Busy Dye-ing
The aesthetics for icon design may have changed dramatically in the intervening years, but I just find it sad that, with the gorgeous displays we have today, Apple recommends simple designs made out of a few boring shapes, and everything is now in service of a ‘liquid glass’ effect the system superimposes on every aspect of the user interface — as if this surface gimmick is more important than the elements it distorts.
I’m sorry to sound like a broken record by now, but this is, once again, form before function, looks before workings. And don’t bother deviating from this new norm, because your app will be assimilated.
There are two stages to this, in two different axes (being: icons and the general UI).
The first stage is: I can't believe that Apple is doing their developers and their ecosystem dirty this way. In which way does someone look at all this and imagine that this will be sufficient for developers to express what they want to express? Look at the progression to this point, look at what is given up and look at for what. Negligible wins in screen space even on the most space constrained devices (aside from Apple Watch, where the layering and overlapping is highly limited to begin with), and effects that are technically impressive but not in the apparent service of any particular goal.
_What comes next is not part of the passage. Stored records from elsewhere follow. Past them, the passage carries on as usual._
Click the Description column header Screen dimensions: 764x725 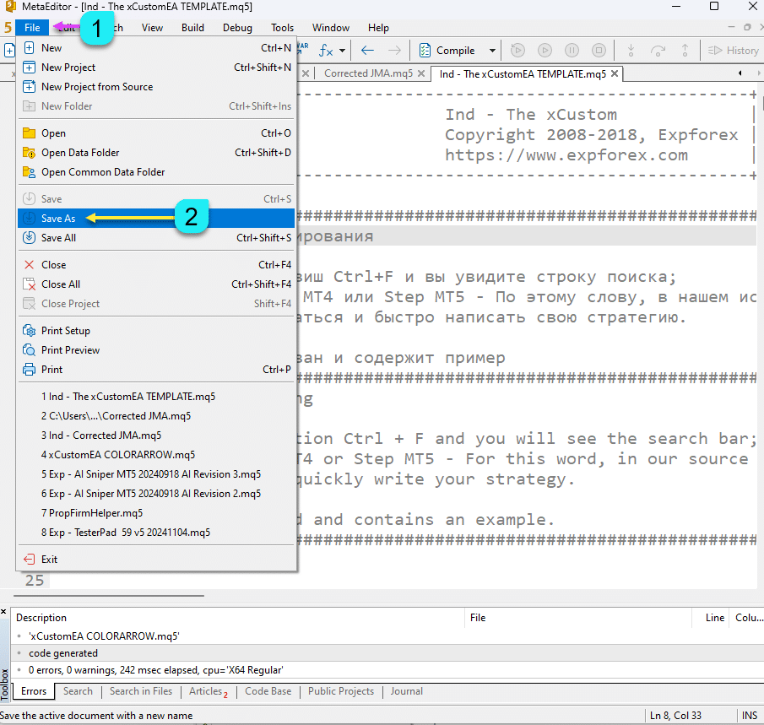42,618
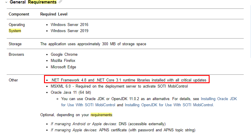This screenshot has height=136, width=251.
Task: Click the Microsoft Edge list item
Action: (63, 67)
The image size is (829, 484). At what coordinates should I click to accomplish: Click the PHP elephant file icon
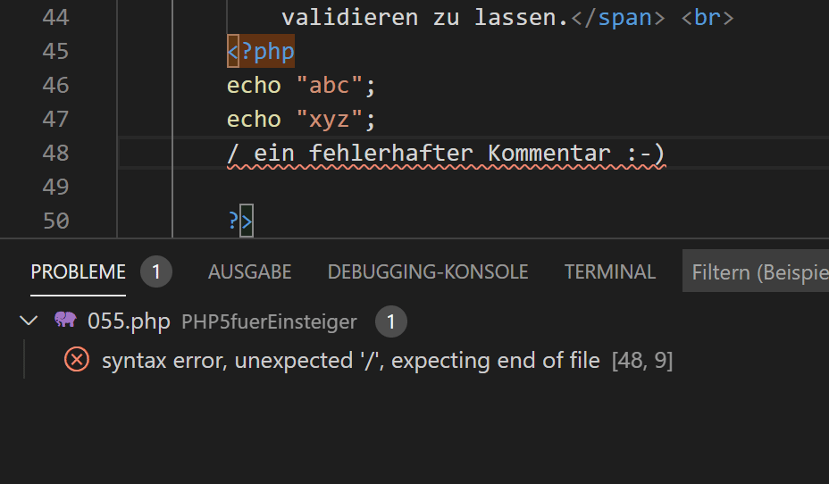[x=65, y=321]
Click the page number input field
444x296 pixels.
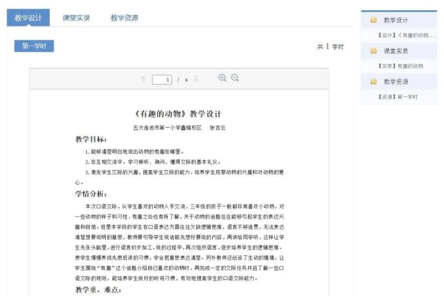click(162, 80)
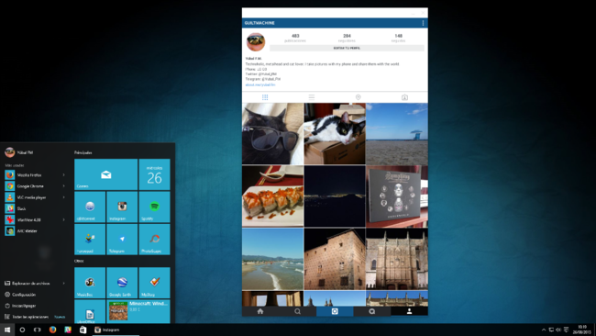Open the photo map location pin tab
The height and width of the screenshot is (336, 596).
358,97
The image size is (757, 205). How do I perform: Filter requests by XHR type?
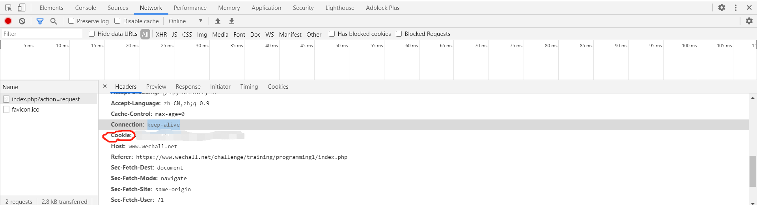click(161, 34)
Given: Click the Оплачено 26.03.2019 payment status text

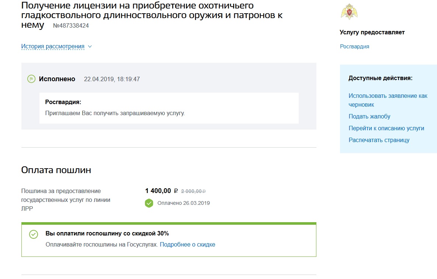Looking at the screenshot, I should pyautogui.click(x=183, y=203).
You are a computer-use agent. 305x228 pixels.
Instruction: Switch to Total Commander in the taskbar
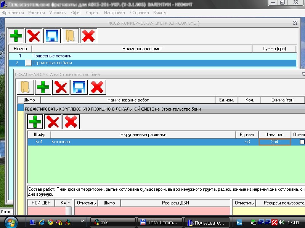click(x=160, y=222)
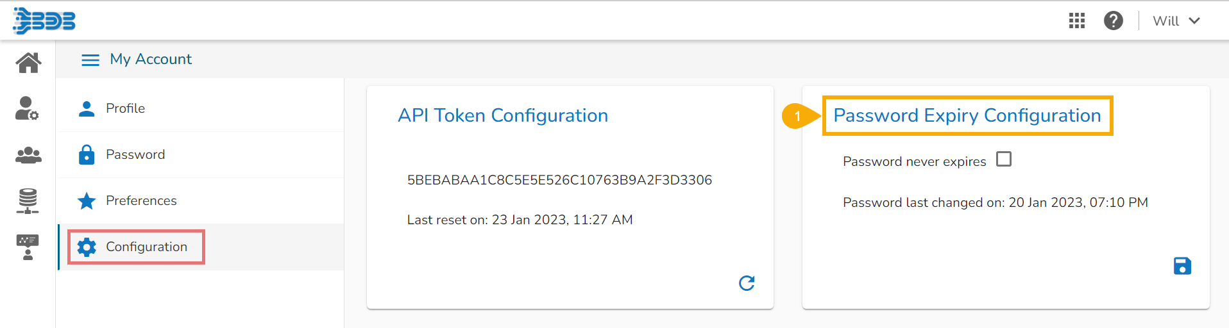Click the Password Expiry Configuration heading
The width and height of the screenshot is (1229, 328).
pos(967,115)
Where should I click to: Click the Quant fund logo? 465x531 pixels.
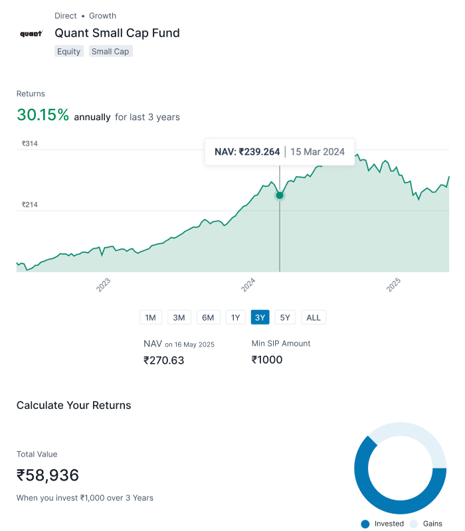[x=31, y=33]
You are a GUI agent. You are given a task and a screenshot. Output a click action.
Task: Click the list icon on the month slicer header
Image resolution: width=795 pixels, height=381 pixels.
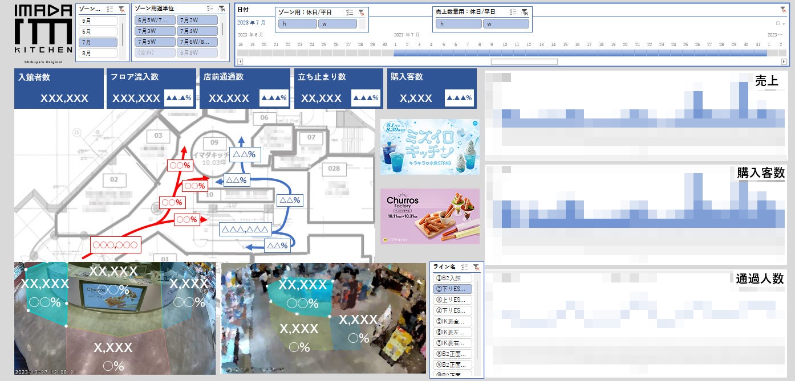pyautogui.click(x=110, y=9)
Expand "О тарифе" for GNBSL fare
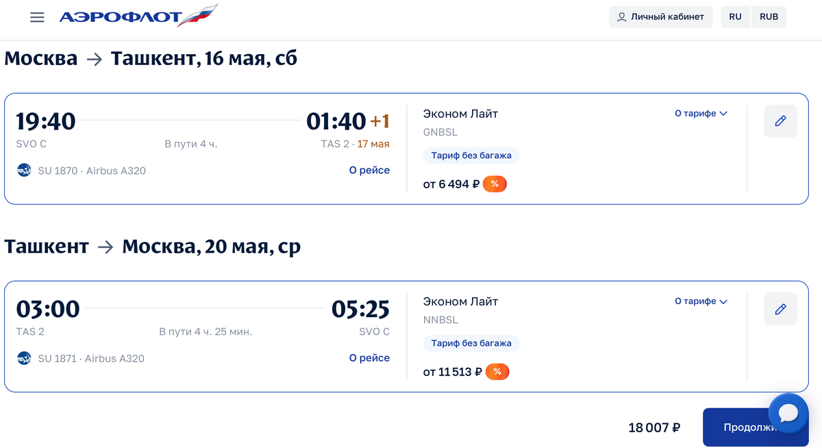The width and height of the screenshot is (822, 448). (x=701, y=114)
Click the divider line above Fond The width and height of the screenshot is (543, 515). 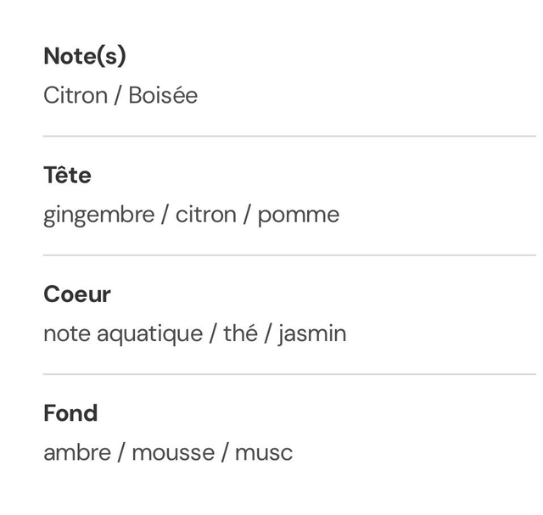(289, 374)
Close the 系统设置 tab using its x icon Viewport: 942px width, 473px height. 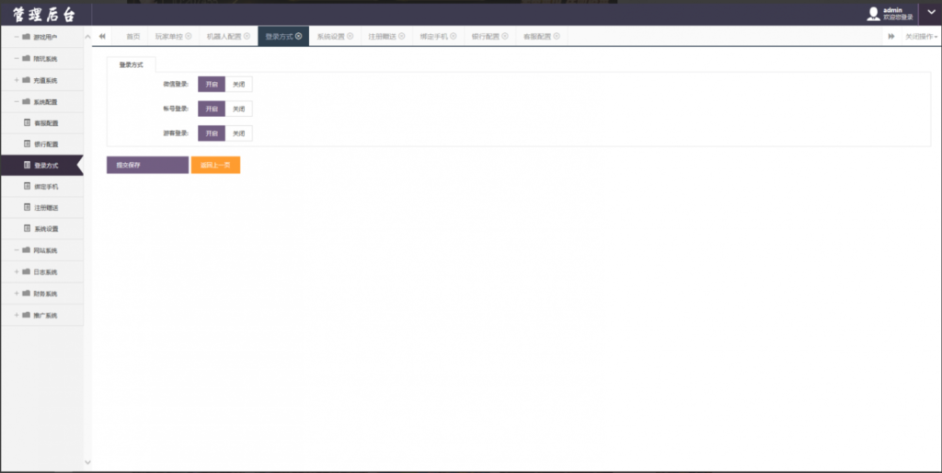(350, 37)
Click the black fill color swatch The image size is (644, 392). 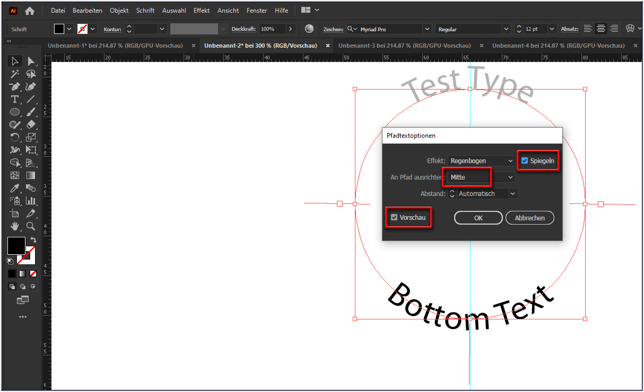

The second stage is: I can't believe that Apple is doing this to themselves. To their own icons and their own user interfaces. I have yet to find a single user interface in their own OS, in the most-baked Liquid Glass UIs currently in existence, that is functionally improved. There are loads of them that have been functionally and hierarchically crippled.
There is a famous story about how Bas Ording, legendary user interface mockup designer at Apple, vegged out in a couch outside an office after a failed interview; Steve Jobs walked by and Bas was able to persuade him to look at a mockup to solve the crowding problem of the Dock, which is pretty much exactly where Dock "magnification" came from. Steve was so impressed that he hired Bas on the spot, and Bas went on to have an outsized impact on setting the tone for Mac OS X, iPhone and iPad for more than a decade.
Bas was a wizard in Macromedia Director, an already outdated piece of software, but used it to mockup various interfaces, and in various constellations, user interfaces were iterated on and reviewed. Ken Kocienda's book Creative Selection details this continuing at least up until the original iPad software.
What this has to do with Liquid Glass is that Liquid Glass, and the Alan Dye direction of human interface in general, seems to come at things from a different angle entirely. Sources say that this was thrown together in months to weeks, and was preceded by failed attempts beforehand. Restarts are common in creative processes, but they usually don't come right at the end.
The Bas Ording school sometimes uses a neat effect to enable new functionality (seeing more things with Dock magnification, keeping track of where things go with windows animating in and out of sheets and the dock, shrinking and moving around with Exposé). But the effect was never the point. The visuals were tweaked from version to version and certainly changed over time.
The Alan Dye school always starts with dropping a manifesto. And they are sometimes necessary, especially if you're doing something that is alien to the current state of the art. But the most famous Apple manifesto of all, Think Different, was administered as a bolt to the heart, to tell people that what they were looking for was still there and to tell Apple employees the same. It was the bridge between, to use the parlance of the times, the Old World and New World, and set the tone for and was followed by a decade of product innovation - with new things that you could now do. What new things can you do with Liquid Glass? See 4% more of the underlying wallpaper, as a blurry mess? Tint app icons? (Yes, that is somewhat cool and somewhat useful.)
(iOS 26 contains improvements, like a context menu that shows all remaining items when expanded, but there's nothing about this that demands the Liquid Glass look-and-feel. I'm talking about what the Liquid Glass look-and-feel itself enables.)
The only motivation I can find for this, other than "to be able to show something big at all at WWDC25", is to enable some user interfaces in augmented or mixed reality where various forms of regular UIs could be claustrophobic. Well, guess what. Go back a month, and this was already the state of the art; visionOS, which may have had the strongest claim to utility, did have some form of this already. Other than as consistency for consistency's sake across all other platform, or as a fig leaf for the lack of Apple Intelligence progress and that whole debacle, or as a change which just plain looks "neat" or "new", what purpose does it serve?
None of the interfaces seem like they were iterated on in order to increase usability, readability, utility or understandability in the slightest. App icons are more subjective and harder to make fair judgements about, but Mori makes a meal of some examples and of arguing that nothing was gained but plenty was lost.
As far as I can tell, Apple's just lost its sense of UI design priorities completely.